The anxiety disorders exhibit high levels of lifetime comorbidity with one another. Understanding the underlying causes of this comorbidity can provide insight into the etiology of the disorders and inform classification and treatment.
To explain anxiety disorder comorbidity by examining the structure of the underlying genetic and environmental risk factors.
Lifetime diagnoses for 6 anxiety disorders (generalized anxiety disorder, panic disorder, agoraphobia, social phobia, animal phobia, and situational phobia) were obtained during personal interviews from a population-based twin registry. Multivariate structural equation modeling that allowed for sex differences was performed.
General community sample.
More than 5000 members of male-male and female-female twin pairs from the Virginia Adult Twin Study of Psychiatric and Substance Use Disorders.
Main Outcome Measures
Parameter estimates for best-fitting model.

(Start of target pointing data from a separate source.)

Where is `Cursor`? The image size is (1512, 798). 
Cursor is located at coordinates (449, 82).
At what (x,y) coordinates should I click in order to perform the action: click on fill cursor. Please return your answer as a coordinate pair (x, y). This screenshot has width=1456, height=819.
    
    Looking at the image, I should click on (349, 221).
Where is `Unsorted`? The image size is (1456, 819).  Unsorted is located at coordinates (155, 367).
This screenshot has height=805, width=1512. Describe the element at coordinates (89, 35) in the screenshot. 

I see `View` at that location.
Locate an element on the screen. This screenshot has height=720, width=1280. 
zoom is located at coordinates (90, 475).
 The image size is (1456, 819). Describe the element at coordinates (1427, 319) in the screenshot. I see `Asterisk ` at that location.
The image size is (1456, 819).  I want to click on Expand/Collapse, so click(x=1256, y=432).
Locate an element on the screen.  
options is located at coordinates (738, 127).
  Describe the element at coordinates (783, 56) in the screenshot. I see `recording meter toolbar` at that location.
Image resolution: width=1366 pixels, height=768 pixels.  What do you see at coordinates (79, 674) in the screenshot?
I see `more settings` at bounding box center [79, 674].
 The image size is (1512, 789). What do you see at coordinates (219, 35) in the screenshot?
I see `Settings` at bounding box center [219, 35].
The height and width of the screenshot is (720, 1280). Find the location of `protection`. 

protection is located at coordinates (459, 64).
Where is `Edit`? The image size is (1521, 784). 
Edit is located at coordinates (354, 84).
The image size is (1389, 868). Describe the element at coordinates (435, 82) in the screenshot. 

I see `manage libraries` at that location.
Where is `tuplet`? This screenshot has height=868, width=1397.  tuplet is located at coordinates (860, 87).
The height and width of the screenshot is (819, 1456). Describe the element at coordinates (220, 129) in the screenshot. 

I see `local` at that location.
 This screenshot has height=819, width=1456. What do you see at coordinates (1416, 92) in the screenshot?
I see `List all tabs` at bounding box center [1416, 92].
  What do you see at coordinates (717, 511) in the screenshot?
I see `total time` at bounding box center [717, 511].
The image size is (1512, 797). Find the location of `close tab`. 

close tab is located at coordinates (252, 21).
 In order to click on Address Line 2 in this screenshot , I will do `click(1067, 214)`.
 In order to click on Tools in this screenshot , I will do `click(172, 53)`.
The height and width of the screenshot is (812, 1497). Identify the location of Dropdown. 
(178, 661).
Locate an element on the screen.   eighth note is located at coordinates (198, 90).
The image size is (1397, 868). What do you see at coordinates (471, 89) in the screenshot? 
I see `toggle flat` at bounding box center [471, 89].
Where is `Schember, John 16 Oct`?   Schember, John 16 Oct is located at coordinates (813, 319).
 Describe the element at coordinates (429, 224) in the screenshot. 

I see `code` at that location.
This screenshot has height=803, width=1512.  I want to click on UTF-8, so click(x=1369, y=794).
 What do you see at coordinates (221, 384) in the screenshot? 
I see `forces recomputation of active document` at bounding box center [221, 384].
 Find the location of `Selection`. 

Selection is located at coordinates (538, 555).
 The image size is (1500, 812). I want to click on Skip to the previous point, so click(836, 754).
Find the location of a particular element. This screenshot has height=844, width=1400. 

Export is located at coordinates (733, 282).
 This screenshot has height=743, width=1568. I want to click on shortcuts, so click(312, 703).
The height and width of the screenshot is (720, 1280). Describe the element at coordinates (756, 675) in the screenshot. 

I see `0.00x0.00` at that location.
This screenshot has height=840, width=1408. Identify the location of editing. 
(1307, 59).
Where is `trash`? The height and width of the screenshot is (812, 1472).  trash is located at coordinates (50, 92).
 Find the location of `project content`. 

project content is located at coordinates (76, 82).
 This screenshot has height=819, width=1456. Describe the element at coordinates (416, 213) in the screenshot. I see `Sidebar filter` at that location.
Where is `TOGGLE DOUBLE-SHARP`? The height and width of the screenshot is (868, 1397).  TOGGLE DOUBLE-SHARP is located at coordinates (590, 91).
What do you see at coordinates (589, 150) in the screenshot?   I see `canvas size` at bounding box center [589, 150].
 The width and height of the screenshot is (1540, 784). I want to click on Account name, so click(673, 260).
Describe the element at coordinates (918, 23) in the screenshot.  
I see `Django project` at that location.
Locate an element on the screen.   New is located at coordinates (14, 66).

The full model, which contained 2 common genetic, shared environmental, and unique environmental factors plus disorder-specific factors, could be constrained to equality across male and female study participants. In the best-fitting model, the genetic influences on anxiety were best explained by 2 additive genetic factors common across the disorders. The first loaded most strongly in generalized anxiety disorder, panic disorder, and agoraphobia, whereas the second loaded primarily in the 2 specific phobias. Social phobia was intermediate in that it was influenced by both genetic factors. A small role for shared environmental influences was observed owing to a single common factor that accounted for less than 12% of the total variance for any disorder. Unique environmental influences could be explained by a single common factor plus disorder-specific effects.
The underlying structure of the genetic and environmental risk factors for the anxiety disorders is similar between men and women. Genes predispose to 2 broad groups of disorders dichotomized as panic-generalized-agoraphobic anxiety vs the specific phobias. The remaining associations between the disorders are largely explained by a unique environmental factor shared across the disorders and, to a lesser extent, a common shared environmental factor.